▸ **任务要求 A**
判断下面逻辑电路笔记是否支持以下各说法,逐条回答“是”或“否”,并原文引用起决定作用的词句:(i) 工艺映射时假设不考虑门负载和延迟;(ii) 译码器常接在数据总线上;(iii) 禁用时输出只能是 0。
▸ **任务要求 B**
请原样抄录下面逻辑电路笔记中从“The value on”到“are called decoders.”的部分。
▸ **任务要求 C**
根据下面逻辑电路笔记,扩展 3-8 译码器时,输入 A 用的是哪种译码器?

▸ **所给文本**
■ ■ ■ ■
Mapping to NAND gates

如何只用 NAND/NOR 做工艺映射
假设:不考虑 gate loading 和 delay. 可以有任意输入的与非/或非门。 The mapping is accomplished by:

  • Replacing AND and OR symbols
  • Pushing inverters through circuit fan-out points
  • Canceling inverter pairs

b -> c 就是把 5 推出散出点,随后和其他非门相消。

NONR 与 NAND 基本相同,除了 replace 这步。



Behaviour Simulation 看不到,因为他不考虑传输延迟。多考虑使用有延迟的仿真

Combinational Logic

functional block: 偏高层逻辑应用,如译码器,选择器。

Rudimentary Logic Functions

b 中表示接地和接电源。

Multiple-bit Rudimentary Functions

A wide line is used to represent a bus which is a vector signal.

b 中 4 表示位宽,4 位信号。

  • Sets of bits can be split from the bus as shown in © for bits 2 and 1 of F.
  • The sets of bits need not be continuous as shown in (d) for bits 3, 1, and 0 of F.

Enabling Function

  • Enabling permits an input signal to pass through to an output
  • Disabling blocks an input signal from passing through to an output, replacing it with a fixed value

The value on the output when it is disable can be Hi-Z (as for three-state buffers and transmission gates), 0 , or 1


(a) when disabled, 0 output
(b) when disabled, 1 output. 其中也可以写 \(\overline {EN}\) 然后直接接或门,不用标 inverter.


  • Decoding - the conversion of an n-bit input code to an m-bit output code with \(n \leq m\leq 2^n\) such that each valid code word produces a unique output code.
  • Circuits that perform decoding are called decoders.

3-8 译码器



朴素实现 n-to-m 的译码器有 \(n\times m\) 门输入成本.(\(2\times 2^n\))

译码器常用于内存,接在地址总线。 \(32-2^{32}\) 译码. 成本 \(32\times 2^{32}\)

Decode Expansion

3-8 译码器,输入分成两部分,A 用 1-2 译码器, B C 用 2-4 译码器

抽象为行列译码:一组是行译码,一组是列译码。 对于 \(n - 2^n\) 设计两个译码器,一个 \(\dfrac{n}{2}\) 输入 \(2^{\frac{n}{2}}\) 的行译码器,一个 \(\dfrac{n}{2}\) 输入 \(2^{\frac{n}{2}}\) 输出的列译码器。

这样再把行列的输出用 2-AND 连接,我们只需要 \(2^{\frac{n}{2}}\times 2^{\frac{n}{2}}=2^n\) 个 AND 门, 中间与门阵列的成本是 \(2^n\times 2 =2^{n+1}\).


Decoder with Enable


Alternatively, (b) can be viewed as distributing value of signal EN to 1 of 4 outputs In this case, called demultiplexer(分配器).
把 D1 看作 D1=EN. 即 \(A_1, A_0\) 决定把 EN 的信号分配到哪个引脚。
■ ■ ■ ■
▸ **提取信息**
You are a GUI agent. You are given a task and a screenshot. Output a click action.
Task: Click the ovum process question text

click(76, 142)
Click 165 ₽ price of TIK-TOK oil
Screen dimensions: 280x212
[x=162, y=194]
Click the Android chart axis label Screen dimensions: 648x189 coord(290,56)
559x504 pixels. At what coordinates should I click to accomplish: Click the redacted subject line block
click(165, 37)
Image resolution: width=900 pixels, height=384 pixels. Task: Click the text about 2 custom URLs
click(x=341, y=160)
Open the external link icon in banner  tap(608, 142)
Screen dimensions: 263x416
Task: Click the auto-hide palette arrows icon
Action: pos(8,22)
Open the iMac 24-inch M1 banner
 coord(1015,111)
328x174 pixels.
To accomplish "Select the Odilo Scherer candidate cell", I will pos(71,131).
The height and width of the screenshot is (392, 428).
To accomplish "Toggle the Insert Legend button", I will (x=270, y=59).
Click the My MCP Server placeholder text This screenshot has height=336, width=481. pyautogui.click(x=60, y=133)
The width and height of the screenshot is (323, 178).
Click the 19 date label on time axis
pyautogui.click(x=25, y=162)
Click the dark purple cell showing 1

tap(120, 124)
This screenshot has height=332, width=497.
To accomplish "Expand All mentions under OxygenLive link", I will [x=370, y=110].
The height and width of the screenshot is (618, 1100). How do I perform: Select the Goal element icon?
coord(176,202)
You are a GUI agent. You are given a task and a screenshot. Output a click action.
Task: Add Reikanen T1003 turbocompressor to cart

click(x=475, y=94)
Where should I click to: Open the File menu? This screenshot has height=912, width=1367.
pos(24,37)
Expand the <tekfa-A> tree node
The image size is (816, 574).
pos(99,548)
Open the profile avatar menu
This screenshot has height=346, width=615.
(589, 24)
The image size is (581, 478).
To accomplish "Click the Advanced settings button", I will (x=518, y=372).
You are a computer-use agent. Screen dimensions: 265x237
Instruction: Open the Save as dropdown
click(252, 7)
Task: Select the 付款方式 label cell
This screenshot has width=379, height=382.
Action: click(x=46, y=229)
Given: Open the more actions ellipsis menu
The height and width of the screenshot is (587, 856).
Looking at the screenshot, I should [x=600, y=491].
■ ■ ■ ■
▸ **书面回答 A**
(i) 是。“假设:不考虑 gate loading 和 delay.”
(ii) 否。“译码器常用于内存,接在地址总线。”
(iii) 否。“The value on the output when it is disable can be Hi-Z (as for three-state buffers and transmission gates), 0 , or 1”

▸ **书面回答 B**
The value on the output when it is disable can be Hi-Z (as for three-state buffers and transmission gates), 0 , or 1


(a) when disabled, 0 output
(b) when disabled, 1 output. 其中也可以写 \(\overline {EN}\) 然后直接接或门,不用标 inverter.


  • Decoding - the conversion of an n-bit input code to an m-bit output code with \(n \leq m\leq 2^n\) such that each valid code word produces a unique output code.
  • Circuits that perform decoding are called decoders.

▸ **书面回答 C**
1-2 译码器。